Extensions to Learner that easily implement Callback

Additional training functions

train provides a number of extension methods that are added to Learner (see below for a list and details), along with three simple callbacks:

Learner extension methods

These methods are automatically added to all Learner objects created after importing this module. They provide convenient access to a number of callbacks, without requiring them to be manually created.

fit_one_cycle[source]

fit_one_cycle(`learn`:Learner, `cyc_len`:int, `max_lr`:Union[float, Collection[float], slice]=`slice(None, 0.003, None)`, `moms`:Point=`(0.95, 0.85)`, `div_factor`:float=`25.0`, `pct_start`:float=`0.3`, `wd`:float=`None`, `callbacks`:Optional[Collection[Callback]]=`None`, `kwargs`)

Fit a model following the 1cycle policy.

one_cycle_scheduler[source]

one_cycle_scheduler(`lr_max`:float, `kwargs`:Any) → OneCycleScheduler

Instantiate a OneCycleScheduler with lr_max.

See OneCycleScheduler for details.

lr_find[source]

lr_find(`learn`:Learner, `start_lr`:Floats=`1e-07`, `end_lr`:Floats=`10`, `num_it`:int=`100`, `stop_div`:bool=`True`, `kwargs`:Any)

Explore lr from start_lr to end_lr over num_it iterations in learn. If stop_div, stops when loss diverges.

See LRFinder for details.

to_fp16[source]

to_fp16(`learn`:Learner, `loss_scale`:float=`512.0`, `flat_master`:bool=`False`) → Learner

Put learn in FP16 precision mode.

See MixedPrecision for details.

to_fp32[source]

to_fp32(`learn`:Learner)

Put learn back to FP32 precision mode.

mixup[source]

mixup(`learn`:Learner, `alpha`:float=`0.4`, `stack_x`:bool=`False`, `stack_y`:bool=`True`) → Learner

Add mixup https://arxiv.org/abs/1710.09412 to learn.

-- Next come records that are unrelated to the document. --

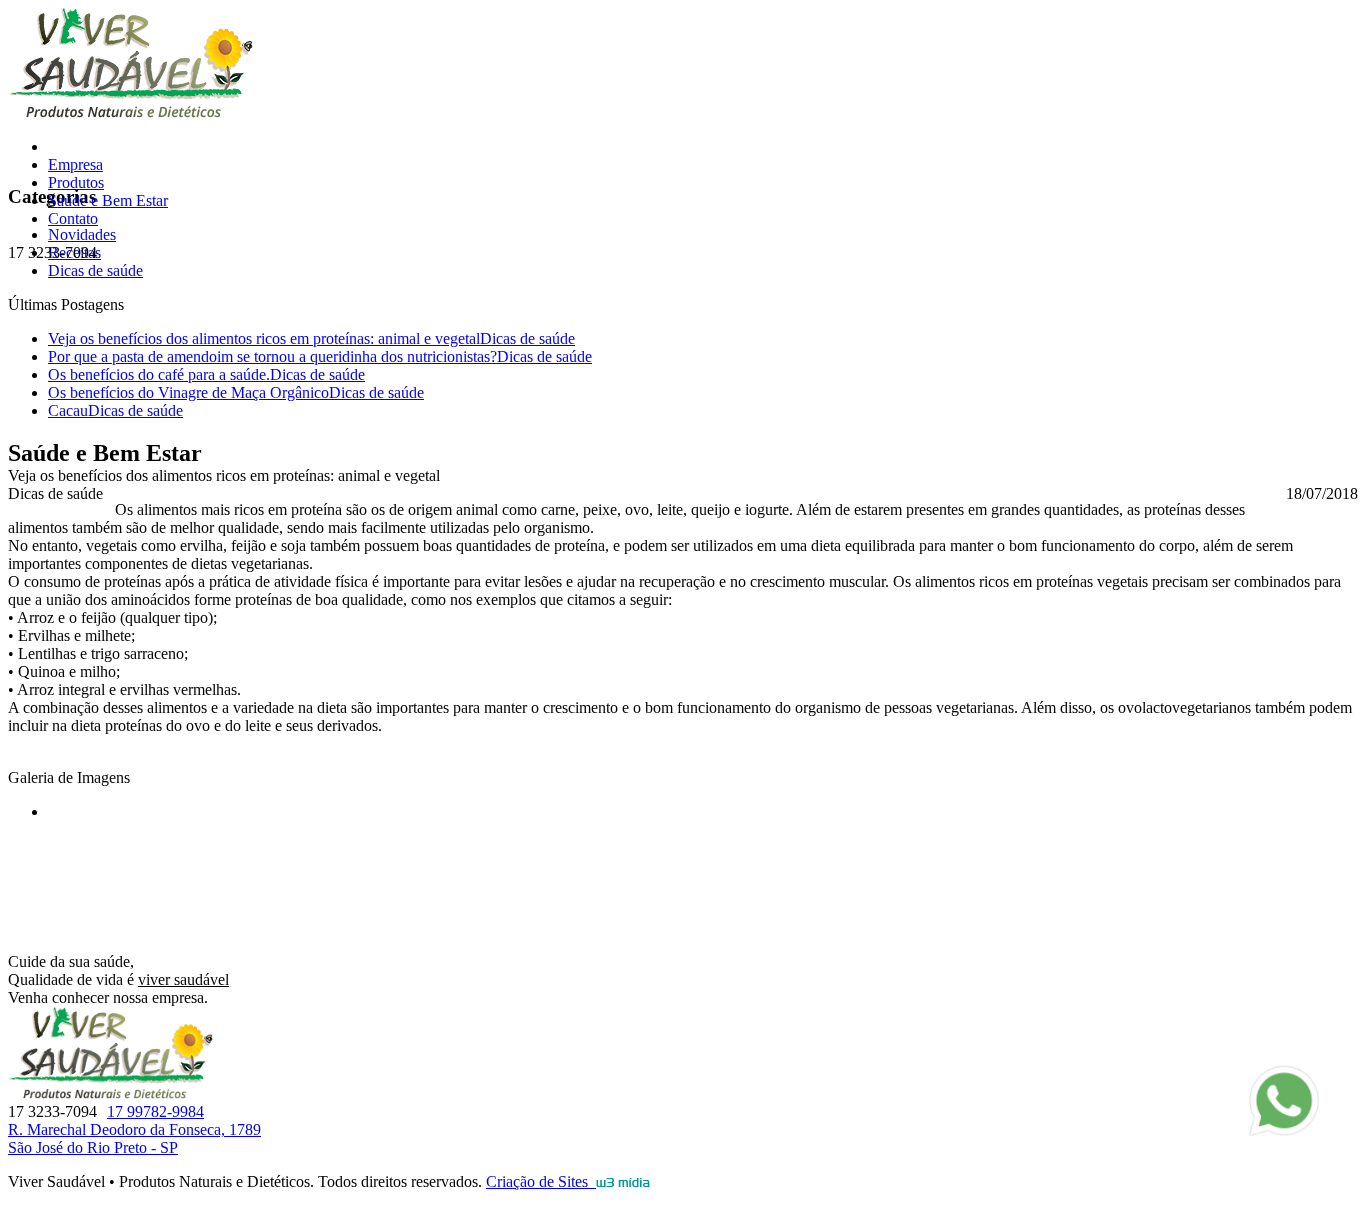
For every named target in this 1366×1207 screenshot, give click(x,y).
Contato (73, 218)
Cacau (115, 410)
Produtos (76, 182)
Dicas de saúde (95, 270)
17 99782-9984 (155, 1111)
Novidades (82, 234)
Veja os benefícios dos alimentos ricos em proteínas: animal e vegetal (311, 338)
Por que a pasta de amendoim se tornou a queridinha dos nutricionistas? (320, 356)
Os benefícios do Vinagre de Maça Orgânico (236, 392)
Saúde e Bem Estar (108, 200)
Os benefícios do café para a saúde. (206, 374)
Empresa (75, 164)
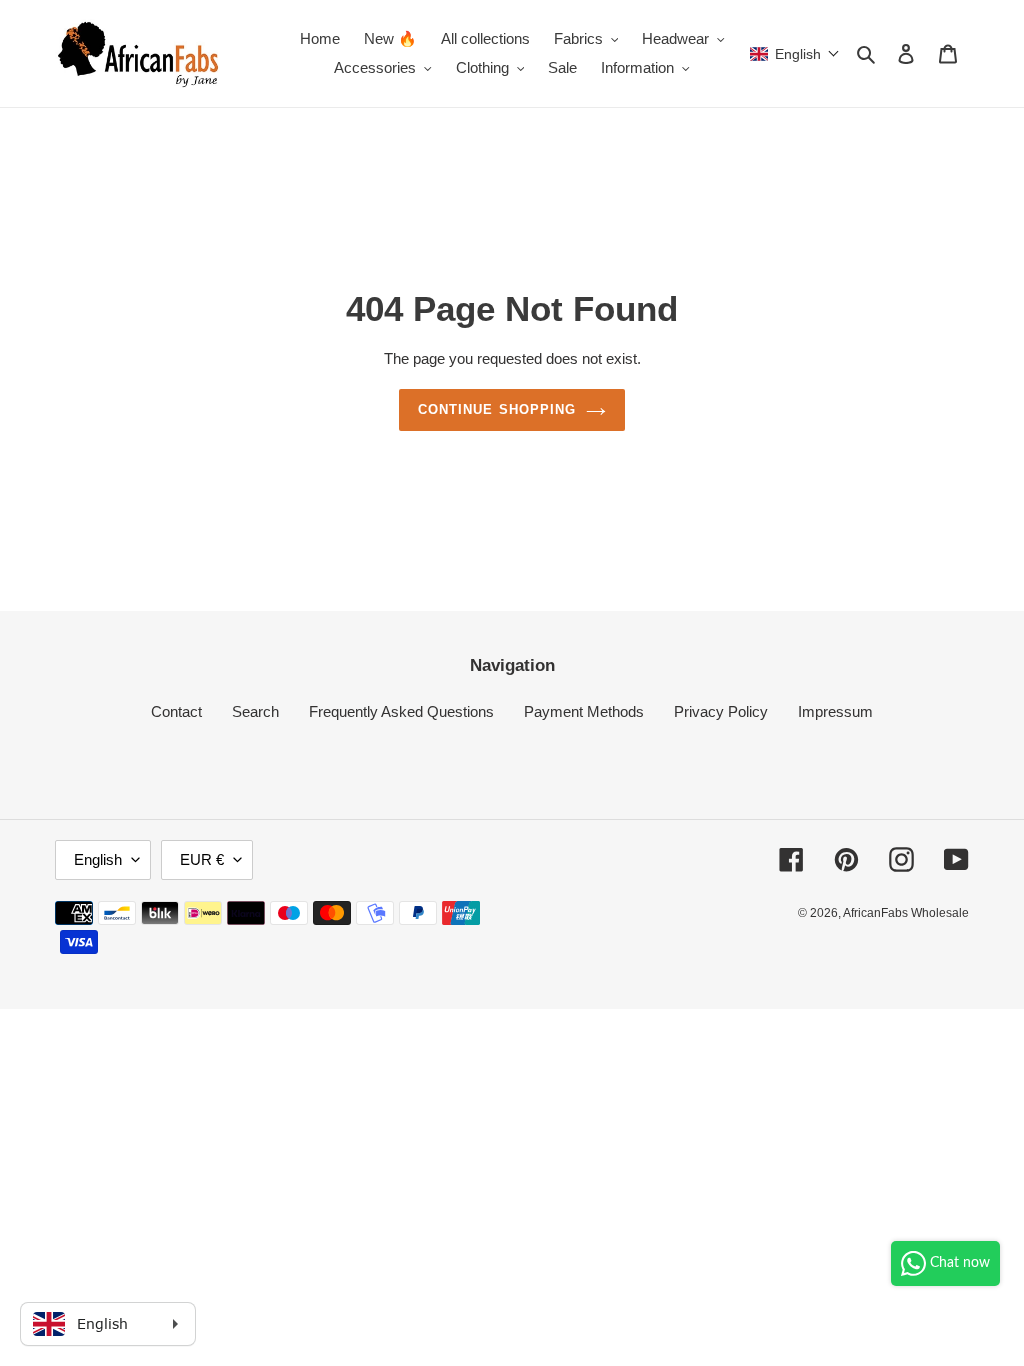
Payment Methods (584, 711)
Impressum (835, 711)
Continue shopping (497, 409)
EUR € (202, 859)
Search (255, 711)
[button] (795, 54)
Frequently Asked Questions (401, 711)
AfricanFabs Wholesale (906, 913)
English (98, 859)
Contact (176, 711)
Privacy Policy (721, 711)
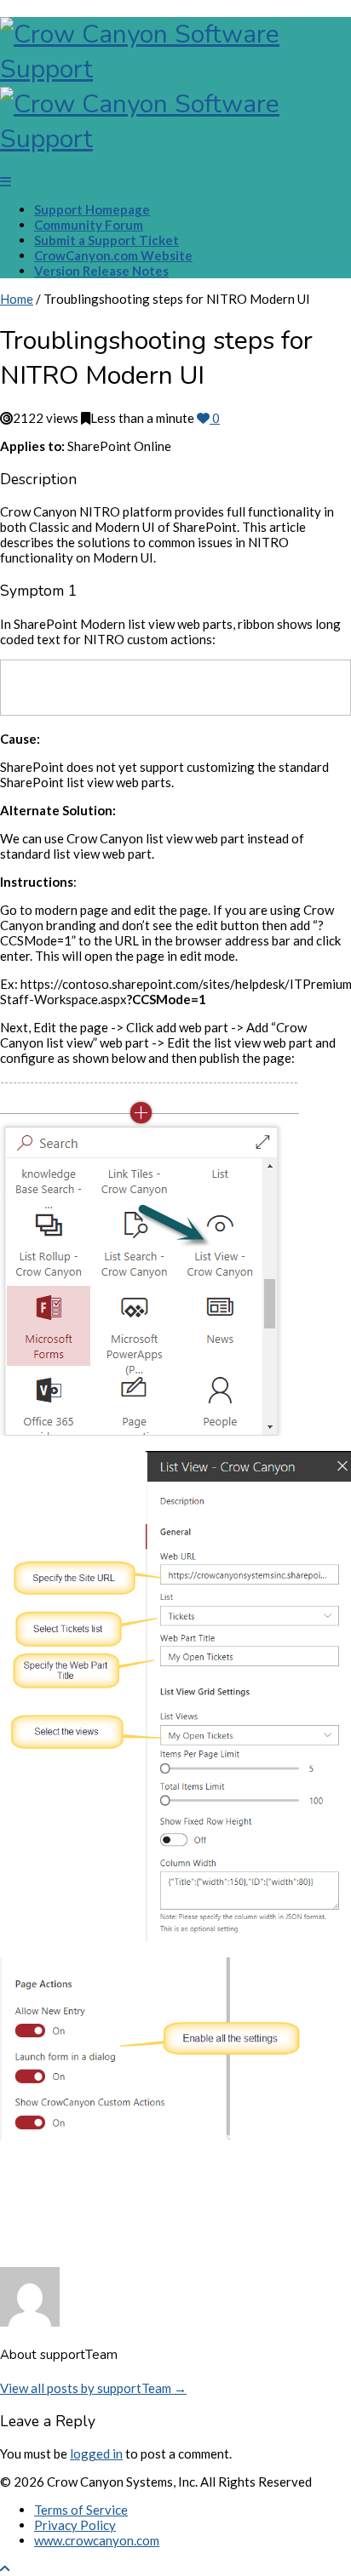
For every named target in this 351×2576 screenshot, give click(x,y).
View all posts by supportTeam (93, 2388)
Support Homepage (92, 209)
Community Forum (88, 224)
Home (16, 298)
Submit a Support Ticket (106, 240)
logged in (96, 2453)
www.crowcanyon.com (96, 2540)
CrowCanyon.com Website (113, 255)
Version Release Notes (101, 270)
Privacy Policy (75, 2525)
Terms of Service (81, 2509)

See MixUpCallback for more details.

Additional callbacks

We'll show examples below using our MNIST sample. As usual the on_something methods are directly called by the fastai library, no need to call them yourself.

path = untar_data(URLs.MNIST_SAMPLE)
data = ImageDataBunch.from_folder(path)

class ShowGraph[source]

ShowGraph(`learn`) :: LearnerCallback

Update a graph of learner stats and metrics after each epoch.

learn = create_cnn(data, models.resnet18, metrics=accuracy, callback_fns=ShowGraph)
learn.fit(3)

Training graph

on_epoch_end[source]

on_epoch_end(`n_epochs`:int, `last_metrics`:MetricsList, `kwargs`) → bool

If we have last_metrics plot them in our pbar graph

class GradientClipping[source]

GradientClipping(`learn`:Learner, `clip`:float=`0.0`) :: LearnerCallback

Gradient clipping during training.

learn = create_cnn(data, models.resnet18, metrics=accuracy,
    callback_fns=partial(GradientClipping, clip=0.1))
learn.fit(1)
Total time: 00:11

epoch train_loss valid_loss accuracy
1 0.131133 0.078190 0.973013

on_backward_end[source]

on_backward_end(`kwargs`)

Clip the gradient before the optimizer step.

class BnFreeze[source]

BnFreeze(`learn`) :: LearnerCallback

Freeze moving average statistics in all non-trainable batchnorm layers.

For batchnorm layers where requires_grad==False, you generally don't want to update their moving average statistics, in order to avoid the model's statistics getting out of sync with its pre-trained weights. You can add this callback to automate this freezing of statistics (internally, it calls eval on these layers).

learn = create_cnn(data, models.resnet18, metrics=accuracy, callback_fns=BnFreeze)
learn.fit(1)
Total time: 00:07

epoch train_loss valid_loss accuracy
1 0.132564 0.078910 0.972031

on_epoch_begin[source]

on_epoch_begin(`kwargs`:Any)

Put bn layers in eval mode just after model.train().